Op-Ed: Protect our future: Stop CO2 pipelines before it’s too late

Hazardous CO2 pipelines, carbon capture and sequestration proposals are seeking permits in Illinois claiming to be a means to reduce carbon emissions. I believe we have a moral obligation to protect future generations from the impacts of climate change by reducing carbon emissions as quickly as possible. However, we do not have an obligation to promote false solutions that are devised to take our tax dollars and enable the fossil fuel industries to keep burning fossil fuels.

Industry has an incentive to produce CO2 because taxpayers are now providing them lucrative tax credits thru the Inflation Reduction Act to capture, transport and sequester (CCS) it in the ground. Now the industry plan is to create through many states a network of 60-70,000 miles of high pressure CO2 pipelines. These would reach up into populated areas and crisscross highly productive farm land and around our cities to numerous injection wells.

I do not believe that we know the future physical outcomes of injecting, at high pressures, hundreds of millions of tons of CO2 below the ground each year. Will the CO2 stay down forever, migrate up through fissures and cracks or cause earthquakes? Some are already seeing evidence of CO2 migrating up at the ADM Decatur test site. CO2 will create carbonic acid in the water underground, allowing the CO2 to dissolve heavy metals and radioactive material and bring those with it as CO2 migrates into an aquifer.

Safety of these CO2 pipeline is also in question.
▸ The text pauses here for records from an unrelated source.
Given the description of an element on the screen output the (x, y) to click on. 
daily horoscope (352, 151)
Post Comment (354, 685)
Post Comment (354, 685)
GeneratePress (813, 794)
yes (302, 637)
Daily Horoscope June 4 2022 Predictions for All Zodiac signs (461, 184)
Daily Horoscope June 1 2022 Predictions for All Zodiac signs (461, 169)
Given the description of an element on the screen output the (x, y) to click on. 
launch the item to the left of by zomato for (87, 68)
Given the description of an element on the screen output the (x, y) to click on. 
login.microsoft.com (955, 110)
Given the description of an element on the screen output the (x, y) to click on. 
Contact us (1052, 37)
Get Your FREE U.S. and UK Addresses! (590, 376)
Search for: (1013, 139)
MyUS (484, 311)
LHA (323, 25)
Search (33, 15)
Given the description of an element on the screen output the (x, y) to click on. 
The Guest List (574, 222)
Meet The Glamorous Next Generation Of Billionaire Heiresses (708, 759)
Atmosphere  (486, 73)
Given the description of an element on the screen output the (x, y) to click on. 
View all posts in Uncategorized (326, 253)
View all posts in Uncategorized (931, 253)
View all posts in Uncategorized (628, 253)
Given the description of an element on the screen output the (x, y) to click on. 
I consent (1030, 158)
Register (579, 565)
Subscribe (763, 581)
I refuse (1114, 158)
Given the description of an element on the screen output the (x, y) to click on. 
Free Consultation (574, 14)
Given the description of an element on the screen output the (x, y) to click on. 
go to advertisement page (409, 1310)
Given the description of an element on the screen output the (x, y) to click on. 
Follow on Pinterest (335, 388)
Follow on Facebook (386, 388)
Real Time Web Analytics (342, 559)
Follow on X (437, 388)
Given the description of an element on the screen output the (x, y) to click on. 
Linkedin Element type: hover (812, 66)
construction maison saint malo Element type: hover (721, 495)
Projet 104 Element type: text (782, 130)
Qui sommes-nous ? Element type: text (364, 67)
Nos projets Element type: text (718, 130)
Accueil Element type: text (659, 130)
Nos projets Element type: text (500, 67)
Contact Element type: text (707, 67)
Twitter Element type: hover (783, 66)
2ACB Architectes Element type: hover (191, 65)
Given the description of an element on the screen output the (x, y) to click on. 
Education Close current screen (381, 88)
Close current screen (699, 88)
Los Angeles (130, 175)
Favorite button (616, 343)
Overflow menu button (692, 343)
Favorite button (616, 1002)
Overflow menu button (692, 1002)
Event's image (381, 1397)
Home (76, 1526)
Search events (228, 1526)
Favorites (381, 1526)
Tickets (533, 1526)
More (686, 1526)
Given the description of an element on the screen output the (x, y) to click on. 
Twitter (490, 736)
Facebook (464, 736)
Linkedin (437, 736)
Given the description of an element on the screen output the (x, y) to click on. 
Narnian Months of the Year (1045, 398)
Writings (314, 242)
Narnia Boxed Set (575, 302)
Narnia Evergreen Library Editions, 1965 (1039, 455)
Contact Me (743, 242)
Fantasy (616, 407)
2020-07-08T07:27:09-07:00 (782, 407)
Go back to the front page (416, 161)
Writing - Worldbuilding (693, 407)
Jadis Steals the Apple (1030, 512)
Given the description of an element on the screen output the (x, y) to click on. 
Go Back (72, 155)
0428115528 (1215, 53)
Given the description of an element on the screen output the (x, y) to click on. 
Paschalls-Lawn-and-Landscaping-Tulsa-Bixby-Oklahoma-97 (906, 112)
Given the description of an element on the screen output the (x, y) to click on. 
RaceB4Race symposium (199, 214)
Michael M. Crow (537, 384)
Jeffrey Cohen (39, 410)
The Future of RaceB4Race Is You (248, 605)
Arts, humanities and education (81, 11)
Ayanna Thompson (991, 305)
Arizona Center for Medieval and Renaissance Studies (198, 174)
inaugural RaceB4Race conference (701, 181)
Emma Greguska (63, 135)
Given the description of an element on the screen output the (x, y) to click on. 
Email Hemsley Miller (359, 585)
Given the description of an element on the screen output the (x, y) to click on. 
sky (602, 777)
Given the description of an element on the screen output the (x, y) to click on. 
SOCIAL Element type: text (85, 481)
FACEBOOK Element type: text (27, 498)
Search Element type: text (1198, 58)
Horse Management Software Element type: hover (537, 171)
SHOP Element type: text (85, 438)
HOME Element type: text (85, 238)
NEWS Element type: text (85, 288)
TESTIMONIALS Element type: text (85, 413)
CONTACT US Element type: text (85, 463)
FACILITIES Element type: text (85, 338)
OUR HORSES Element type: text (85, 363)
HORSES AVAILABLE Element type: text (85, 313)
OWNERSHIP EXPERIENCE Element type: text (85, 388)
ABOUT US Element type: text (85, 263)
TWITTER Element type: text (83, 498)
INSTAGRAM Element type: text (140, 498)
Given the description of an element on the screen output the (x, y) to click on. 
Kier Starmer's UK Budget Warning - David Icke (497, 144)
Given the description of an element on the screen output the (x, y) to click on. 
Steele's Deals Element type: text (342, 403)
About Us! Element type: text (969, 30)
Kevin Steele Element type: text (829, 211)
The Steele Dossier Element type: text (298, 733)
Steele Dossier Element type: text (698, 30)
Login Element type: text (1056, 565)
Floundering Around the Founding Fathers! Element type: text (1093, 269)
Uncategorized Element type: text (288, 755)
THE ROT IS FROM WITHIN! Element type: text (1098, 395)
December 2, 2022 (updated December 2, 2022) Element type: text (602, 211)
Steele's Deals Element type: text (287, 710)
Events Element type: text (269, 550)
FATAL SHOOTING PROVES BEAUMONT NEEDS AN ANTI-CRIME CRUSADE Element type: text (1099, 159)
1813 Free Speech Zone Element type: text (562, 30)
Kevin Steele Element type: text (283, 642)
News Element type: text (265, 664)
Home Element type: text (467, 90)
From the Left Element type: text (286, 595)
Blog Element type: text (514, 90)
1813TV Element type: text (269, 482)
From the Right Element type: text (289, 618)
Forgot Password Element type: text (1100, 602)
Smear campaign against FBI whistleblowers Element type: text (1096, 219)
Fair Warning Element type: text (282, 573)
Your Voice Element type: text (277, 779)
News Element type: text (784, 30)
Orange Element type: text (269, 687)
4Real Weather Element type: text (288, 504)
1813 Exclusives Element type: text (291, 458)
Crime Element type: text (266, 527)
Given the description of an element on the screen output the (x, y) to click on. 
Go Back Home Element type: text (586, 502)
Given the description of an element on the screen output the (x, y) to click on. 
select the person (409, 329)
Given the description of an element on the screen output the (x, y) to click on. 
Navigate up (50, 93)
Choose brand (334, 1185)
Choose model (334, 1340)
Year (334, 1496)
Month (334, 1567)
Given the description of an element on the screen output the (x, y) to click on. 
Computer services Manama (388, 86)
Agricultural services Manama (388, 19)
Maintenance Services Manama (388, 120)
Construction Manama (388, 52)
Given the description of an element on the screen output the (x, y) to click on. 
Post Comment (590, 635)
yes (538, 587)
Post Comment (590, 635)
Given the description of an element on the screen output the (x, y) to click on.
In 2020, there was a terrible CO2 Denbury company pipeline rupture in a small rural community. Satartia, Miss., which was a mile away from the CO2 pipeline rupture, had 50 people taken to the hospital and 200 people evacuated.

Why were people evacuated and rushed to hospitals in a city a mile away from the rupture? CO2 is under high pressure — 1300-2100 psi. Trunk pipeline diameters are usually 20-24 inches, with shutoff valves in many cases 20 miles apart. A major rupture can cause an explosion with a dispersion plume of CO2 created that does not go up, like natural gas. CO2 is heavier than oxygen and displaces it, CO2 is odor- and colorless. Even with valves being shut off, miles of highly pressurized CO2 pipeline release a tremendous amount of CO2. So, the people in Satartia were suffering from a lack of oxygen that caused confusion, seizure-like symptoms, foaming at the mouth, difficulty breathing and now some have chronic health conditions. Many could not evacuate, because their cars would not operate. Emergency responders had to walk to rescue people.

After the Satartia disaster, the federal government agency responsible for pipeline safety, the Pipeline and Hazardous Material Safety Administration (PHMSA) realized that our CO2 pipeline safety regulations were inadequate. Especially, with the prospect of a vast CO2 pipeline network.

Yet the pipeline companies are rushing to get state building permits before PHMSA has new regulations in effect. Stricter regulations will make building pipelines more costly. By its actions, industry is telling the public that its profits are more important than our safety.

Illinois counties, townships, cities, villages, farm bureaus and the public throughout areas of Illinois who now face the threat of pipelines and sequestration sites are saying “No.” They are asking for this all to slow down, to have more research and justification before spending billions of tax dollars on this unproven CO2 transport infrastructure.

If you believe in manmade climate change, you would expect to find studies by independent researchers that show that the lifecycle analysis to create and operate a new CO2 capture, transport and sequestration system will actually reduce overall carbon emissions and have a cost benefit. Instead, what we see is ExxonMobil purchasing the Denbury pipeline company that owns the Satartia rupture pipeline. ExxonMobil is sending the message that it is covering both bases. It will enable the company to project continuous oil production profits to its shareholders while using the bait and switch of CO2 capture and sequestration to reap billions of our tax dollars in payment to put some of its CO2 waste product in the ground.

I know that some people do not believe climate change is caused by man. They also should be opposed to wasting billions on this carbon infrastructure, harming productive farmland and risking the public’s health and safety and our precious Illinois clean water aquifers.

We will be better off spending our limited financial resources building out renewable energy, enhancing the electric grid, battery storage and improving energy efficiency.

Please remember that the 2-3 companies now proposing to build CO2 pipelines in Illinois are only the beginning. They want to crisscross Illinois with them — your area maybe next. The pipeline companies want to reap all the benefits and profits of disposing of their waste and leave the people with the risk.

Alan Gubert, the award-winning agriculture journalist, has just written an article published in several media in which he discusses the findings of Mark Z.

Jacobson, a civil and environmental engineer at Stanford University who analyzed the climate and lack of consumer savings from the proposed Summit CO2 pipeline. Mr. Gubert summarized Mr. Jacobson’s over-arching message in his article title “Don’t bury CO2 pipelines, bury their very idea.”